Requirement: Each line below needs to be restated word for word.

START Supplied material

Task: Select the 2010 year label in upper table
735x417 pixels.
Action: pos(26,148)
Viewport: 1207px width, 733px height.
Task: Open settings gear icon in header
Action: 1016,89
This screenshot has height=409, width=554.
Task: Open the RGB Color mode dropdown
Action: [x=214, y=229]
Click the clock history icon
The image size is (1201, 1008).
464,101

END Supplied material

Task output:
Task: Select the 2010 year label in upper table
735x417 pixels.
Action: pos(26,148)
Viewport: 1207px width, 733px height.
Task: Open settings gear icon in header
Action: 1016,89
This screenshot has height=409, width=554.
Task: Open the RGB Color mode dropdown
Action: [x=214, y=229]
Click the clock history icon
The image size is (1201, 1008).
464,101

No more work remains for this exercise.